Posted by Ray on August 12, 2009 under Main | Be the First to Comment

Oh the media has been working overtime to convince everyone that things are great and there are green shoots everywhere. From a half backed GDP report, which revised 1Q09 down by .9% which you then add in inflated government spending and you magically have good news, to a fully backed jobs report they have managed to turn one bear into a green shoot advocate, Roubini.

In other news mortgage applications plunged again this month thanks to higher interest rates, not sure what to really think about a 5.38% mortgage rate being “high,” but somehow this was spun as sales contract numbers rose, slightly. Contracts really mean nothing as they have a high, relatively high, cancellation rate and I have never based any decisions about the market over this type of data point, it is really a nothing in the big scheme of things. Now if we were talking sales then that is a different story as sales means something. Regardless, mortgage applications dropped which should make yesterdays CNBC story about optimism in the housing market obsolete and defunct as the story was obviously spun to make things look better.

With Roubini now in the camp of the recession will end by December 31st, 2009 the bulls have declared victory and are dancing in the streets. They even got him to say that asset prices should go higher and the risk of a double dip recession is low, all of which is nonsense.
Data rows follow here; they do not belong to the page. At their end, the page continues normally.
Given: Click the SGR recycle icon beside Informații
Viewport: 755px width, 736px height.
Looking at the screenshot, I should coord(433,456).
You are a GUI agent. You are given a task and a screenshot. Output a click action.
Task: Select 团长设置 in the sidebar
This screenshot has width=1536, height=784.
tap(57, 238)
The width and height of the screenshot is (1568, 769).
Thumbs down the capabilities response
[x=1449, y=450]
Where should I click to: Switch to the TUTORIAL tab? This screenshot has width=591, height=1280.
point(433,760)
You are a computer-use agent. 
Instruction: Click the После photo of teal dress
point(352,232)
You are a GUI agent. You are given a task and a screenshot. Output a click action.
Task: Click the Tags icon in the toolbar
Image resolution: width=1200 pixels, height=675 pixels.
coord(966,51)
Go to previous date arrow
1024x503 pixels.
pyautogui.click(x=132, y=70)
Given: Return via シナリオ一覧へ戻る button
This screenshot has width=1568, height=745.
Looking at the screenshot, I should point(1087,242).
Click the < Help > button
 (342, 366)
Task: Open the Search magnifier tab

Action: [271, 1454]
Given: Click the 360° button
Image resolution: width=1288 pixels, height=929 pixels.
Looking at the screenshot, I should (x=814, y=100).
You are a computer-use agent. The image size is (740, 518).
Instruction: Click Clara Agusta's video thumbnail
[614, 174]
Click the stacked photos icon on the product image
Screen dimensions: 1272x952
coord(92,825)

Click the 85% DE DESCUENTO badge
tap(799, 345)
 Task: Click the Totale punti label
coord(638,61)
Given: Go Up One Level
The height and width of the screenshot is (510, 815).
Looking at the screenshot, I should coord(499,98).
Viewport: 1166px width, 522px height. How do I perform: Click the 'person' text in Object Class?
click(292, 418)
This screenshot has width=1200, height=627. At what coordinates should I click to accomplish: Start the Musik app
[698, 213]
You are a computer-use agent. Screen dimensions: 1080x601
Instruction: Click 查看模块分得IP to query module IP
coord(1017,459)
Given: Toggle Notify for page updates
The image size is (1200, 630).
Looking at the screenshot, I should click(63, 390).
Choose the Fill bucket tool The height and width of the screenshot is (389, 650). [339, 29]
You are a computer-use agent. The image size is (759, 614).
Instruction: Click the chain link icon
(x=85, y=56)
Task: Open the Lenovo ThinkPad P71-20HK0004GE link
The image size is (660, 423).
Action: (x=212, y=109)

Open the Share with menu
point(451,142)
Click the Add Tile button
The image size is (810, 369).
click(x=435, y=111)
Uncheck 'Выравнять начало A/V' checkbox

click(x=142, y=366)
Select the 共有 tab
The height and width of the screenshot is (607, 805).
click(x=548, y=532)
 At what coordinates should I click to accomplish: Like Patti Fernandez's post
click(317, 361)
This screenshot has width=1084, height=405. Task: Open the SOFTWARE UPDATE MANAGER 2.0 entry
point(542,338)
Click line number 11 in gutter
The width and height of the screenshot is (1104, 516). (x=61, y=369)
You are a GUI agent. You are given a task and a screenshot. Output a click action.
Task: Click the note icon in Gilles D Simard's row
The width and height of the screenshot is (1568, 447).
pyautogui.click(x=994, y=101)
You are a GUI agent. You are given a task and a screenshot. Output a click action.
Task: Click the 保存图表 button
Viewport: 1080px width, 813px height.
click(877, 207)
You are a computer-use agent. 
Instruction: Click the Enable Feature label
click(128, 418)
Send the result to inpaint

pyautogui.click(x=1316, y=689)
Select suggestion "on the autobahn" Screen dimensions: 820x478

After being misquoted a few times and constantly bashed by most people on CNBC it is clear that he has had enough and decided to side with the path of least resistance.

However, I have to disagree with him on equity prices as I see it the S&P 500 have priced in perfection and has set itself up for a big fall. However, even I admit that the inflation of the money supply is making things unpredictable as much of that money ended up in equities. Even so, I think we are in for a wild ride in the near future.

With mortgage applications down and mortgage rates up I think it is safe to assume that the residential housing market will continue to languish in the near future. That is until the Fed magically lowers rates again through quantitative easing, monetizing our debt, but I am fairly convinced that will not do much to spur sales. People are funny, when they see prices continuing to fall they tend to stop buying to wait for a bottom which creates a paradox for the real estate market as they need buyers to stop prices from falling.

In a nutshell, things are tough and I am willing to bet we are in for much lower equity prices in the near future. While Roubini has been tamed and the media works on spinning the mortgage application data and claim that new contracts are indicative of potential sales, which they are not, to declare the real estate market “stabilized” I will continue with my bearish outlook until things fundamentally change. So far, I have seen the fundamentals weaken, not strengthen and there is simply no compelling reason to buy equities at these prices.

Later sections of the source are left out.